Balance Basics – Falls and related injuries
“Falls and related injuries are a major issue which can be associated with ageing and inactivity.”
Falls risk reduction is all about making sure people can control their movements and walk safely in any situation and any environment.
To reduce the risk of falls and injuries involves developing the necessary physical skills to move in a safe, effective manner. To be able to achieve the best results to function well, ability, agility and energy is required. This can be achieved by exercising the relevant body parts and muscles to stay strong, stable and in control at all times.
This program is designed to improve strength, balance and function to help people cope well with activities throughout the day.
Brains and Balance Exercise Programs – 1. Fallproof 2. Mind-Fall less
Cognitive and physical problems are major factors contributing to increased falls risks which reduce function and quality of life. Preventing falls and injuries requires many systems of the body to work effectively and efficiently.

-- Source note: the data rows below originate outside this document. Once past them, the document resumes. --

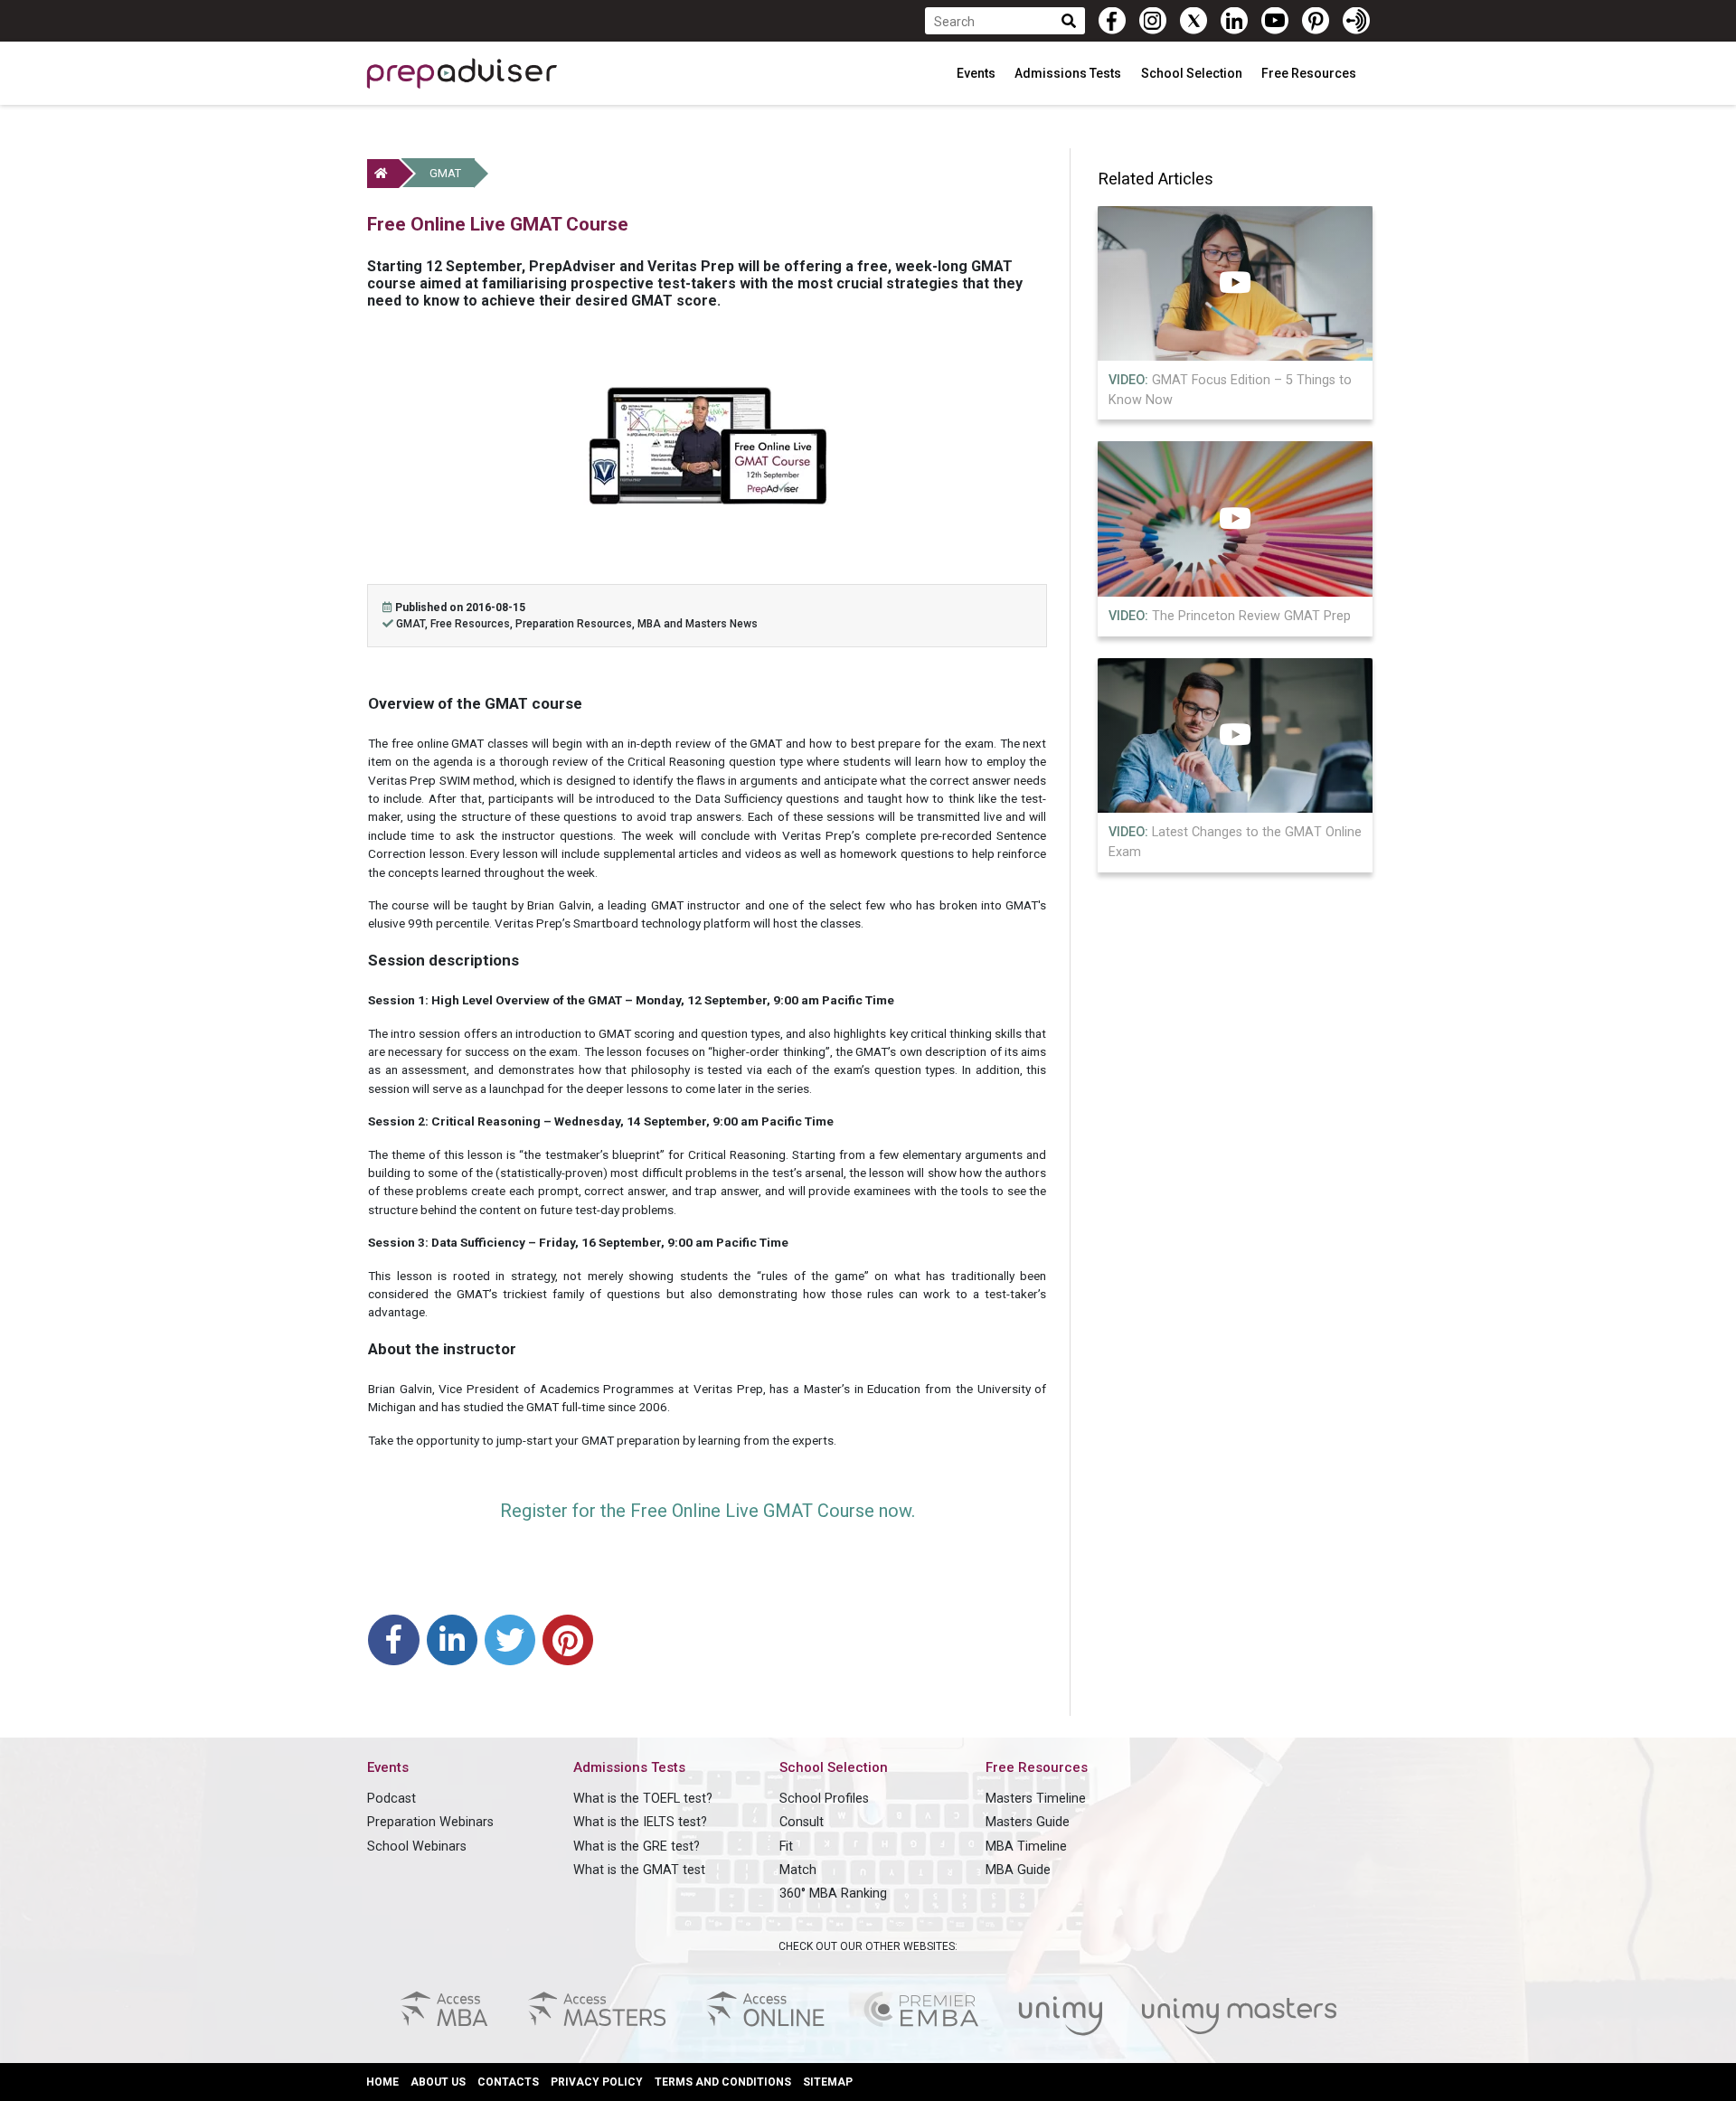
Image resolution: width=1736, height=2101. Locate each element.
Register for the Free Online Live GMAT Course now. (707, 1511)
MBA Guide (1018, 1870)
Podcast (391, 1798)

The brain and body work well as a team, if there are alterations in either of the systems however movement patterns change, and activities can become harder and unsafe to undertake. Changes provide physical, cognitive and psychological challenges. For appropriate control to occur strength, co-ordination and balance is required along-side good mental processing.
The programs are designed to involve appropriate exercises that improve cognitive and associated functional abilities as far as is possible. A major focus involves challenging both the physical and cognitive systems thereby reducing potential fall related issues and injuries.
“There are many individual differences. Everyone has different life experiences, needs, wants, skills, expectations and ways of looking at things. There needs, therefore, to be a variety of graded programs available within the community to accommodate the all these different needs, levels of abilities and multiple health states/conditions. No one program will suit all.
Studies suggest that physical activity programs combining aerobic/ strength / flexibility components have promising results and protect against cognitive and physical capacity decline associated with ageing
Age matters less….it is what you can do; need to do; have the ability to and want to do that counts. Things are possible, but it does involve putting in some effort in to acquire the appropriate information, setting aside the time, keeping focused and disciplined and having the right attitude… and keep going… persistence pays in the long run!”